The clock was ticking toward the Public Safety Committee’s Thursday deadline to pass bills and as the panel neared the end of its 39-item agenda, Sen. Herron Gaston stood from the table, made for the exit, and dialed a colleague. “Hey,” he said, “I need you to come vote.”
Gaston, a first-term Democrat from Bridgeport, co-chairs the public safety panel and his legislative priority — a bill that would require police to tell drivers why they’d been pulled over — looked in danger of failing after a midday committee vote. Republicans opposed it and at least a couple of Democrats had joined them.
But the state legislature runs simultaneous committee meetings, meaning lawmakers frequently miss in-person votes and are permitted a window to cast them with the legislative clerk after the fact. Gaston dialed Sen. MD Rahman, another freshman Democrat, who dutifully appeared moments later to cast a vote in support.
By the time the meeting wrapped up that afternoon, the bill had passed 14 to 11.
“It was a close vote,” Gaston said afterward. “We have the votes. We edged it out. Some folks who were considering voting ‘no’ on this bill have since then come around to voting ‘yes’,”

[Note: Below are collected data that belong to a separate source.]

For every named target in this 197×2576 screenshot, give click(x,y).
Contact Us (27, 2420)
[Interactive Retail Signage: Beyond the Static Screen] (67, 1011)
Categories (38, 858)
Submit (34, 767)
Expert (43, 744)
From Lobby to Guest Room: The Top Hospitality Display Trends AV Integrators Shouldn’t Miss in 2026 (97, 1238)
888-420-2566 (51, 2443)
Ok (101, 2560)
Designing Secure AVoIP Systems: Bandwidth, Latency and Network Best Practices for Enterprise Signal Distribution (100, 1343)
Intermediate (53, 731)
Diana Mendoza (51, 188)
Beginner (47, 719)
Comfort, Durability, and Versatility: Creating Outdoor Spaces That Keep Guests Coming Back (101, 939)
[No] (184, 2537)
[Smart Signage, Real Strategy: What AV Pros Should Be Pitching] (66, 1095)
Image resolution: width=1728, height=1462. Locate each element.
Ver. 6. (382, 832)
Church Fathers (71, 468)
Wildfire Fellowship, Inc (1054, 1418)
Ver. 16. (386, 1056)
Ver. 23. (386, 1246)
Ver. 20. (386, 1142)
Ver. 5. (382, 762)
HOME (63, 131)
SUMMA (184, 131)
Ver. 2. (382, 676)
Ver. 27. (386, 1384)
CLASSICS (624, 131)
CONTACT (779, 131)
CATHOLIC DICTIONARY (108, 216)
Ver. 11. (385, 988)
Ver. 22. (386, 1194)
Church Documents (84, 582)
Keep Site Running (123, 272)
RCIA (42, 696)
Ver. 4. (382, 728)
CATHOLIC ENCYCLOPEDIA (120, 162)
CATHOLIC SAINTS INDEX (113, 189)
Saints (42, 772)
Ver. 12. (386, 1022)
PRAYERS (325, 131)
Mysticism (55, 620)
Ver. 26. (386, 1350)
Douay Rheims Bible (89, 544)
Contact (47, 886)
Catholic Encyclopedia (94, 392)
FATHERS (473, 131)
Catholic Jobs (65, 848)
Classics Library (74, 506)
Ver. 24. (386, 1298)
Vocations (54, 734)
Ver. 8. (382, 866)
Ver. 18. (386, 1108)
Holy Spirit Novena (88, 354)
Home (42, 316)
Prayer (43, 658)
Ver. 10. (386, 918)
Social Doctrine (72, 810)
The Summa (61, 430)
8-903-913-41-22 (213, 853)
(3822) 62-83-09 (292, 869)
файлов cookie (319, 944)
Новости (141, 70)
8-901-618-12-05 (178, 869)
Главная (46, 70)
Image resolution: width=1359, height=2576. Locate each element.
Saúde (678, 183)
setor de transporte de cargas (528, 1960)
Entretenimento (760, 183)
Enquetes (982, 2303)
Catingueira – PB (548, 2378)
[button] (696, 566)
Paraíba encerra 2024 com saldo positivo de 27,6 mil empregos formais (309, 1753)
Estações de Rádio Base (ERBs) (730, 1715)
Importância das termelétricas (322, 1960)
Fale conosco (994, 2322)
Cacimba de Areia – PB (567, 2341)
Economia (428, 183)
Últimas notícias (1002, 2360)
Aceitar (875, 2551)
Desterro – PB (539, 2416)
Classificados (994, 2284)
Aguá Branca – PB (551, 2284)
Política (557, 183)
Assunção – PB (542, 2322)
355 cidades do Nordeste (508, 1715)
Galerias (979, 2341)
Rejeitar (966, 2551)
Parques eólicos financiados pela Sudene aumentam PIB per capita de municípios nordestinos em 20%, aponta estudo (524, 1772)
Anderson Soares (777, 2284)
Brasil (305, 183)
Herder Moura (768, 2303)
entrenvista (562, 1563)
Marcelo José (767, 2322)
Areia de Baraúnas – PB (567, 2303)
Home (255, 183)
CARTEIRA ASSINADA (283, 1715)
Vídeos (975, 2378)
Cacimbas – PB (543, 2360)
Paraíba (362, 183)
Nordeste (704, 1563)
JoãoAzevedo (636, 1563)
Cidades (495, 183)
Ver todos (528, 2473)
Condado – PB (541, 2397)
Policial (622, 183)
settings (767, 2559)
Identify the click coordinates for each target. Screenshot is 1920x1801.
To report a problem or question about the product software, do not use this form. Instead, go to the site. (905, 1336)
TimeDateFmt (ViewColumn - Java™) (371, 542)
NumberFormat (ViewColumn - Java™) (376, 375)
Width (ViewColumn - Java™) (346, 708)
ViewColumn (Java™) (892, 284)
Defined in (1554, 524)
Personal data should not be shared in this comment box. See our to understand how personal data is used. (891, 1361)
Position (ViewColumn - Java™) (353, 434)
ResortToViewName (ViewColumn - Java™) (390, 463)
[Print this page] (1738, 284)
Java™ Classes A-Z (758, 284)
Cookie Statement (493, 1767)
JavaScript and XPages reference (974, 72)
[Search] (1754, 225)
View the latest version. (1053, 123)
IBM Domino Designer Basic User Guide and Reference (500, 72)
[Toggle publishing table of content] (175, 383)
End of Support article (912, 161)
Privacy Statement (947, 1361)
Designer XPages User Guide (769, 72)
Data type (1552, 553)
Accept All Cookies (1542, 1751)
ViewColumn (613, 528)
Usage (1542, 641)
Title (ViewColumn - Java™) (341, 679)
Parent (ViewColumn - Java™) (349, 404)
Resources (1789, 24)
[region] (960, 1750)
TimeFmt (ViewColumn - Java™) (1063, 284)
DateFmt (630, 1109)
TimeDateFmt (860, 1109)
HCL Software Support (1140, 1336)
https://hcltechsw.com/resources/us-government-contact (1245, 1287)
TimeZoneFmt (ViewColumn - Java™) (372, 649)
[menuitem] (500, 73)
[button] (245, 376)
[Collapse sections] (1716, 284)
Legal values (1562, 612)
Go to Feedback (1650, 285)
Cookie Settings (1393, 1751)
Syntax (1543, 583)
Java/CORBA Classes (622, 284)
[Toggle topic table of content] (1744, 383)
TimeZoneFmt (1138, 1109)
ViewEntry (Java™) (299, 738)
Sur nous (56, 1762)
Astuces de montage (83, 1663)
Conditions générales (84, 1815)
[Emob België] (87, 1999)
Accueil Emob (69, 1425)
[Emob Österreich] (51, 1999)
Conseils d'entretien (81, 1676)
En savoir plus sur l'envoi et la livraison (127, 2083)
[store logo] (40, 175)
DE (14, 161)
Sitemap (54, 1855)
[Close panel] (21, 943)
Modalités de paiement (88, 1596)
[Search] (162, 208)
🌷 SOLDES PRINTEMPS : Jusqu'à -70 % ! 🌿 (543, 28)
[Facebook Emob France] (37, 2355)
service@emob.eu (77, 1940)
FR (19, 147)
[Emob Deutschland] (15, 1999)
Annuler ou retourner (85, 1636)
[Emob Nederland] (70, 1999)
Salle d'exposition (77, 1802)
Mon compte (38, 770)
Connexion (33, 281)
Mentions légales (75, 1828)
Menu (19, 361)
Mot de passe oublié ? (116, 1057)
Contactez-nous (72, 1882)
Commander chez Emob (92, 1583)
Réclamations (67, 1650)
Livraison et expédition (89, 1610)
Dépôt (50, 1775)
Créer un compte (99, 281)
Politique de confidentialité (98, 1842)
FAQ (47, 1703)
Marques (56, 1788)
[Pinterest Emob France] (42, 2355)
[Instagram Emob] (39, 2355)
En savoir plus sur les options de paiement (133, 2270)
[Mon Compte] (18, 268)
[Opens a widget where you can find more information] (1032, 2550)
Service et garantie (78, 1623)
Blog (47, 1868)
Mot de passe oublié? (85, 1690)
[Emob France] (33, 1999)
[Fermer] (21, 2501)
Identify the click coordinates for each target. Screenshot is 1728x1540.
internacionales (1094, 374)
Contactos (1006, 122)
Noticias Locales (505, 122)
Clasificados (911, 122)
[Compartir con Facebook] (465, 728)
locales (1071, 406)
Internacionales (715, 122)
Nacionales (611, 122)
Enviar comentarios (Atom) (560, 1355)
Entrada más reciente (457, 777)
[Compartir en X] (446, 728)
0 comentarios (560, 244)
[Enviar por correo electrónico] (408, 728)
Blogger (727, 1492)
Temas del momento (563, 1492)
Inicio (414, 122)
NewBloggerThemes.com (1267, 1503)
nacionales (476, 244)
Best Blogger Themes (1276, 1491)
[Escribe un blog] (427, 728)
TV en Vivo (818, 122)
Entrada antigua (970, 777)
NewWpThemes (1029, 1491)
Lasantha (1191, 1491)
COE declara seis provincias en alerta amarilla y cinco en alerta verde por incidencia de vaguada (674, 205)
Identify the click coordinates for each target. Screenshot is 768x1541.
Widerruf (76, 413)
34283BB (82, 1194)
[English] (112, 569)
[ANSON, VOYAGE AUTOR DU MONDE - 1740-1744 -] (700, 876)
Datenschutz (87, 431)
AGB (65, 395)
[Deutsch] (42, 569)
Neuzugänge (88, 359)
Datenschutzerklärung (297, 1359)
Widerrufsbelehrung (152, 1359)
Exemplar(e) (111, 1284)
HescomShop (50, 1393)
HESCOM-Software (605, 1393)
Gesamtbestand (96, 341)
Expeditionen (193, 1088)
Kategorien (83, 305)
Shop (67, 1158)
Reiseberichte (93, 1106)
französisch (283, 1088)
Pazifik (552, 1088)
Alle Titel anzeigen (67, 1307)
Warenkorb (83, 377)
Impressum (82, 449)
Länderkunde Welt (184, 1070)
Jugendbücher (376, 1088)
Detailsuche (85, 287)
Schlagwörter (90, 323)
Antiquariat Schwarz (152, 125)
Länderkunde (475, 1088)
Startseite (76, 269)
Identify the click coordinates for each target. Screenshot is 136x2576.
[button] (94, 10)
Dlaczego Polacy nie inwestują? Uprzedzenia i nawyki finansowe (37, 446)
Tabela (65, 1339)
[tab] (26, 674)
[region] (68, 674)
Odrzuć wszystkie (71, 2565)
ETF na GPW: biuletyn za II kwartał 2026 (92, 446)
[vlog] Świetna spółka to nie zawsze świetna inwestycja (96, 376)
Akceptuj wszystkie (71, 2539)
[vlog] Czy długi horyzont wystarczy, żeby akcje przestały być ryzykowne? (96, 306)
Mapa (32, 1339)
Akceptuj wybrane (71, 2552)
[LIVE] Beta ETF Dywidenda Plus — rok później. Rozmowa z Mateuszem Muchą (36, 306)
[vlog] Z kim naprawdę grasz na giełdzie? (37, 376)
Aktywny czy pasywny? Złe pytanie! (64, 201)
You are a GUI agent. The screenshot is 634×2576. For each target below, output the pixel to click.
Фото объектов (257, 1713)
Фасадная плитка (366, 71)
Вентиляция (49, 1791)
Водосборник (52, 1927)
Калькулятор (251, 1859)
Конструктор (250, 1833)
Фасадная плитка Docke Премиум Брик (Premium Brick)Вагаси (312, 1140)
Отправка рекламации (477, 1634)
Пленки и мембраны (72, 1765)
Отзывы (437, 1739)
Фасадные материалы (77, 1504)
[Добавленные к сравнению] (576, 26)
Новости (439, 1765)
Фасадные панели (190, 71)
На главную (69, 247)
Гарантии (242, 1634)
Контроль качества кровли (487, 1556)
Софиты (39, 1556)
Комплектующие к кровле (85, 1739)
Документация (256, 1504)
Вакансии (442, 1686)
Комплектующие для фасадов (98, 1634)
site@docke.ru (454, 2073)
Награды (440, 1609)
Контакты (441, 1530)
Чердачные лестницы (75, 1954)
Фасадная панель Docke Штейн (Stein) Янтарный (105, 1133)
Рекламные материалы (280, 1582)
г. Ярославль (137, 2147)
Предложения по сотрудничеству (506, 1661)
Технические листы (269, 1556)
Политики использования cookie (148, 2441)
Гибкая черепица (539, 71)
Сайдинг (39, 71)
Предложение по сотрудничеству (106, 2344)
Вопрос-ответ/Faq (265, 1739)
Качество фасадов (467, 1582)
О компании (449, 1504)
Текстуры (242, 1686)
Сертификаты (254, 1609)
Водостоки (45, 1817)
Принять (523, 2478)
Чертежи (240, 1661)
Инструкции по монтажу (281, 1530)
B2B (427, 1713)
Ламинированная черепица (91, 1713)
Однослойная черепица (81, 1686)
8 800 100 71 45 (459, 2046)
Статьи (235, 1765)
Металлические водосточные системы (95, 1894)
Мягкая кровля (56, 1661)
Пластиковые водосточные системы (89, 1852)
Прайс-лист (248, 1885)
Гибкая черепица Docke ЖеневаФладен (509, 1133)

For some, the controversy over the proposal might have seemed baffling. Many Connecticut residents assume police are already required to explain the purpose of traffic stops and generally police say they’re already trained to do just that.
Besides, the bill had been stripped down before it was even raised for Thursday’s meeting. It contained no penalties for officers who refused to explain traffic stops; gone were new police training and reporting requirements that had been included in the original seven-page proposal.
What passed out of the Public Safety Committee on Thursday was a simple statement of intent: “Prior to the completion of any stop of a motor vehicle, a police officer, as defined [by state law], shall verbally inform the operator of such vehicle of the purpose for the stop.”
Legislators spent considerable time debating what message that statement sent. Gaston, who is Black, 34, and has previously told the panel about difficult traffic stops he has endured, said it sent a message of equality.
“It is simple. It’s a courtesy issue,” he said during the meeting. “I just want to ensure that people across this state who look like me, that they get the same treatment that a person in Stonington gets.”
Gaston went further during a public hearing last month. When discussing his own traffic stop incident, he referenced Tyre Nichols, a Memphis man who died in January following a traffic stop and a beating by five former police officers. “In that moment, I thought that I too could be a Tyre Nichols.”
Opponents of the bill said it sent a different kind of message. Rep. Greg Howard, a police officer and Republican from Stonington, argued that the proposal amounted to a symbolic slight directed at Connecticut police officers. Hiring and retention numbers at Connecticut police departments have dipped so far in recent years that the legislature was considering separate proposals to boost recruitment, he said.
“Many of the answers I’ve been provided are basically, ‘We’re sending a message,’” Howard said. “I think that message that we are sending is that we are going to continue to drive a divide, continue to tell our law enforcement officers negative things about their profession.”
Others argued that the proposal was unnecessary at a time when all Connecticut police officers are equipped with body cameras that could be used to demonstrate incidents during which police refuse to state a reason for a stop.
“It seems like a solution looking for a problem,” Rep. Craig Fishbein, R-Wallingford, said. “I’m concerned about the public impression that it’s assumed that because the legislature has to come in with a law and mandate this that [the notification is] not happening.”
For his part, Howard did not oppose the concept of notifying motorists why they are pulled over (“When you are stopped by the police, who are a branch of the government, and you are detained for any amount of time, you should know why.”) but argued the bill was redundant.
“Where I think I disagree is that it appears to me that we have uniformity,” Howard said.
Gaston did not agree and at one point pushed back against arguments that police already make the notifications.
“You can’t debate me about my lived experience. I’ve been Black all my life. I have had experiences that you have not had,” he said. “I think that it is important to understand and to recognize that people who look like me, whose skin has been kissed by the sun, who have endured the stigma of systemic and institutional injustice … have a different viewpoint than you would have.”